Five Star has agreed to pay First Niagara a premium of 4.0% of deposits assumed under the Agreements based on the average balance of deposits during a pre-determined period prior to the transaction closing date. Five Star will acquire the portfolio of performing loans (primarily small business, residential mortgage and consumer loans) associated with the HSBC Branches and First Niagara Branches (collectively, the "Purchased Branches"). Five Star will also assume certain wealth management relationships associated with the Purchased Branches, which relationships primarily consist of investment advisory and broker-dealer services. Five Star will also acquire the cash on hand of the Purchased Branches, as well as the real and personal property of the Purchased Branches. Five Star will also assume the rights of the Purchased Branches under any acquired leases, safe deposit agreements, operating contracts or records, except for certain excluded contracts and arrangements related to businesses retained by First Niagara and HSBC.

The Agreements require Five Star to offer employment to all employees of the Purchased Branches (excluding certain employees to be retained by HSBC or First Niagara). Five Star has also agreed to extend severance benefits to all employees of the Purchased Branches for a one year period commencing on the closing date.

The Agreements include customary representations, warranties, and covenants, indemnification, non-compete, non-solicitation and termination provisions. The Agreements also includes customary closing conditions and are subject to regulatory approval and the prior closing of the Primary Purchase Agreement. The transaction is expected to close by the end of the third quarter of 2012.

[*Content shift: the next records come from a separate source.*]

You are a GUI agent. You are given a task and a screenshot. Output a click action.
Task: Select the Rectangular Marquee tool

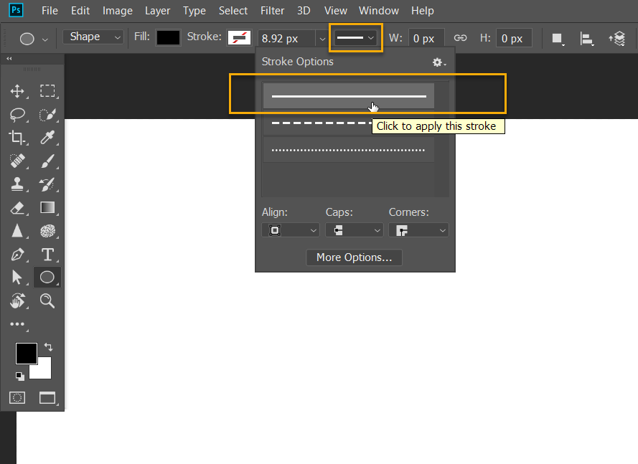(47, 91)
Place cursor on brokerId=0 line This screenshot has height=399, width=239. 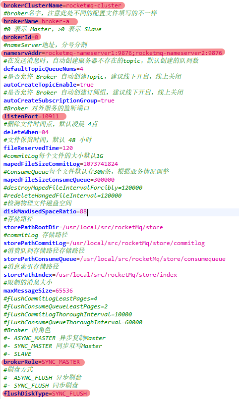click(x=21, y=37)
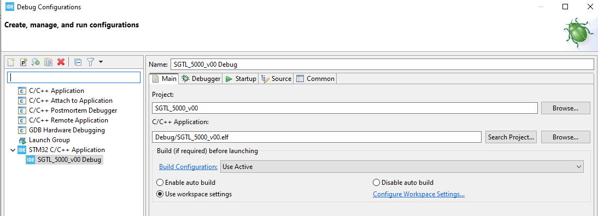
Task: Duplicate the selected launch configuration
Action: (x=48, y=62)
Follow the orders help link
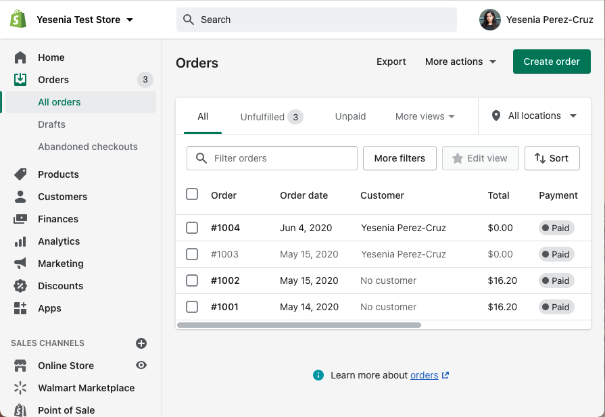 (x=425, y=375)
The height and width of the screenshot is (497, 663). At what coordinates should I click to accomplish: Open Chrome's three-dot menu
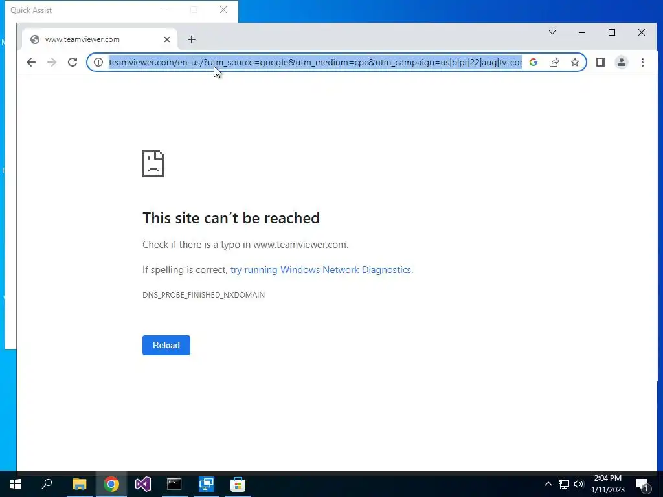(x=642, y=63)
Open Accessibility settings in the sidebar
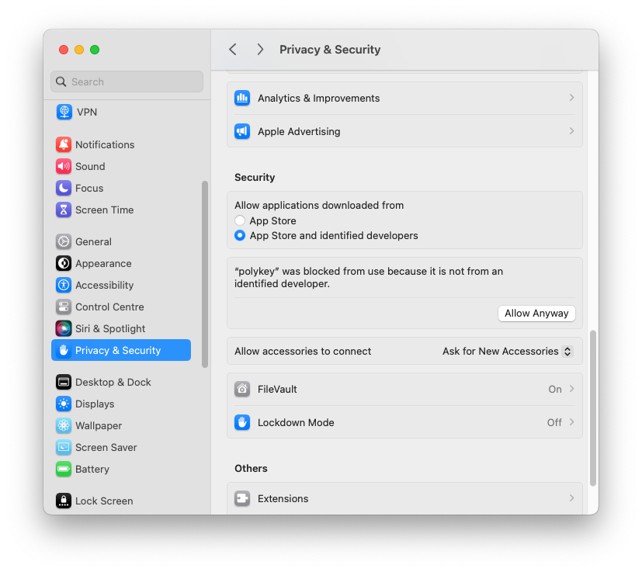642x572 pixels. [x=104, y=285]
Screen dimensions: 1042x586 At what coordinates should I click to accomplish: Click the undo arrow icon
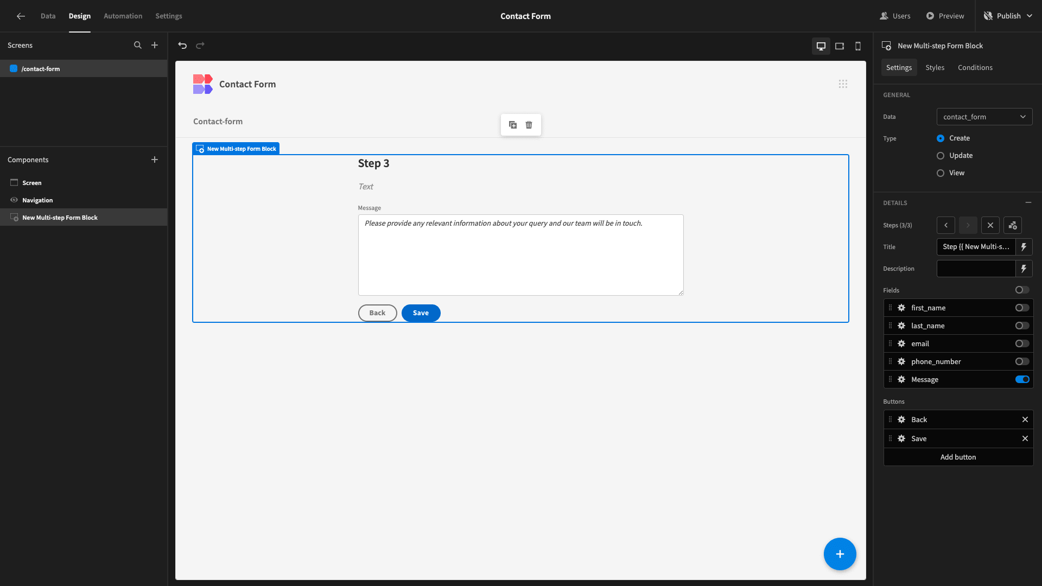(x=182, y=45)
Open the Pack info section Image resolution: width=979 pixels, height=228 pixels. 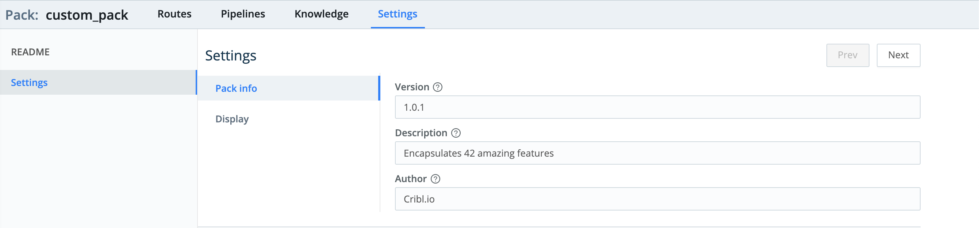point(236,88)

Copies of the Agreements will be filed with the Company’s Annual Report on Form 10-K for the fiscal year ended December 31, 2011.





Item 8.01 Other Events.

On January 19, 2012, Five Star issued a press release announcing that it had entered into the Agreements described under Item 1.01 of this Current Report on Form 8-K.

A copy of the press release making such announcement is attached hereto as Exhibit 99.1.






SIGNATURES

Pursuant to the requirements of the Securities Exchange Act of 1934, the registrant has duly caused this report to be signed on its behalf by the undersigned hereunto duly authorized.

         
    Financial Institutions, Inc.
          
January 20, 2012   By:   /s/ Karl F. Krebs
       
        Name: Karl F. Krebs
        Title: Executive Vice President and Chief Financial Officer


Exhibit Index


     
Exhibit No.   Description

 
99.1
  Press release announcing Five Star Bank’s acquisition of 8 retail banking branches located throughout Upstate New York.